October 30, 2013

Preserving antibiotic arsenal for TB

Clinicians should be cautious about prescribing newer fluoroquinolone antibiotics to patients with TB risk factors; doing so may jeopardize the use of these agents against TB.

Fluoroquinolone antibiotics are an important part of regimens for multidrug-resistant tuberculosis (TB). Exposure to these agents prior to a TB diagnosis (for a different bacterial infection), however, may provoke drug resistance in Mycobacterium tuberculosis.
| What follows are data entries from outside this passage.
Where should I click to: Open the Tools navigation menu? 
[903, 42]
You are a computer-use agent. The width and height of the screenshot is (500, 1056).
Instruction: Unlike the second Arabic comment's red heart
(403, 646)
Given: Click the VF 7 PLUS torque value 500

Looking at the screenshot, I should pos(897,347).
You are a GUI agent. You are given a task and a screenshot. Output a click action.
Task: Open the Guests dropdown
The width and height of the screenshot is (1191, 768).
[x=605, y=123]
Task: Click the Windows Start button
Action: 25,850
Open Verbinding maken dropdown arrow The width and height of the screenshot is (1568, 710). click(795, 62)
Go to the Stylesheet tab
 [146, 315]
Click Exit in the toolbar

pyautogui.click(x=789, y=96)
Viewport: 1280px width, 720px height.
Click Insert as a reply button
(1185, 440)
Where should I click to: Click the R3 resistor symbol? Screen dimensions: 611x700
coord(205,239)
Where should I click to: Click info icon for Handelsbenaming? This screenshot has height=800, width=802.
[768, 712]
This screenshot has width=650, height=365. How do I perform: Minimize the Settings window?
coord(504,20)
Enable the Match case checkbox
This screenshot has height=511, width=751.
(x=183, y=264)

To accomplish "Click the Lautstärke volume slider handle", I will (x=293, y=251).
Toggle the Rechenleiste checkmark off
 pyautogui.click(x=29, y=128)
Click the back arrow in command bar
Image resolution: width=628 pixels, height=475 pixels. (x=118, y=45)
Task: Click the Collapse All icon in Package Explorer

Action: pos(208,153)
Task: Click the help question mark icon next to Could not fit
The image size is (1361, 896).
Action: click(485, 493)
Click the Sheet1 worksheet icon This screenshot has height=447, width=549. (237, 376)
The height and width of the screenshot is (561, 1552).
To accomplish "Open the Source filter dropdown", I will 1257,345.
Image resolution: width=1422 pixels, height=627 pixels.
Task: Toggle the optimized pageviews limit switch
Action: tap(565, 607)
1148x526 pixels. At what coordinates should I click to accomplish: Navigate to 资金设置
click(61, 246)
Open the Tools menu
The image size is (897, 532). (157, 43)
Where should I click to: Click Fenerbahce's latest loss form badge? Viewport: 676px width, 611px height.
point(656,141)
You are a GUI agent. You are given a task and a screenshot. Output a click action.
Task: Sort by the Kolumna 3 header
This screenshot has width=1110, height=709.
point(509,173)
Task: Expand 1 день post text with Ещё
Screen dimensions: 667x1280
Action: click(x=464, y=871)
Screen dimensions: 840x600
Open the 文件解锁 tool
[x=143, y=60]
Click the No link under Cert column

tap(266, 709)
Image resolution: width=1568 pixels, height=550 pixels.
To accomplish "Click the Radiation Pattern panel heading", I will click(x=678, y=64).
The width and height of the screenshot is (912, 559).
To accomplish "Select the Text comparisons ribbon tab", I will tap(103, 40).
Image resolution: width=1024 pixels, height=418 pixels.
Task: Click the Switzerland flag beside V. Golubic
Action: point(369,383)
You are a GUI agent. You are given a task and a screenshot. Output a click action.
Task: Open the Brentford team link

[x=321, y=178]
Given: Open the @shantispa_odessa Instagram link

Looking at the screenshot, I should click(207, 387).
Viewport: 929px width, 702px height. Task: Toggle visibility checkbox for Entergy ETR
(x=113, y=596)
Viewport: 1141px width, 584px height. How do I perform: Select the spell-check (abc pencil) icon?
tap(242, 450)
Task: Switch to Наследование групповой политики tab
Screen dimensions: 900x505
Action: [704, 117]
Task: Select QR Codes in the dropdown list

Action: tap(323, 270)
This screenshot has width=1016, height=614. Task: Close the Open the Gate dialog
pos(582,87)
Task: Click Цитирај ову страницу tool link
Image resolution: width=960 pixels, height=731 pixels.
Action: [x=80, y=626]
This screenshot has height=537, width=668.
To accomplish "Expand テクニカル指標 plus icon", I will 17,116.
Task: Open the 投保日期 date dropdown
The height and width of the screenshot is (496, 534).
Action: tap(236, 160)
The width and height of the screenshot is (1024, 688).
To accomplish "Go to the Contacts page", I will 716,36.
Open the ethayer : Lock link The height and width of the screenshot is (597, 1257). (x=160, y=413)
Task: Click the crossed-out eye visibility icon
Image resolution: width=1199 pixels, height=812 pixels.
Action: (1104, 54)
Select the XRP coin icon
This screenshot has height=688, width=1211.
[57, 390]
To assess whether the specific type of fluoroquinolone used before a TB diagnosis impacts the development of drug-resistant TB, Yuri van der Heijden, M.D., and colleagues performed a case-control study of TB patients reported to the Tennessee Department of Health from 2002-2009. Cases had fluoroquinolone-resistant M. tuberculosis isolates; controls had drug-susceptible isolates. The investigators found that the duration of exposure to newer fluoroquinolones (levofloxacin, moxifloxacin, gatifloxacin) – but not to older drugs (ciprofloxacin, ofloxacin) – was associated with the drug-sensitivity of M. tuberculosis and the frequency of drug-resistant mutations.

The findings, reported in the September International Journal of Antimicrobial Agents, support caution in prescribing newer fluoroquinolones to patients with TB risk factors – to avoid jeopardizing the use of these agents against TB.

This research was supported by National Institutes of Health grants AI063200, AI065298 and AI007474.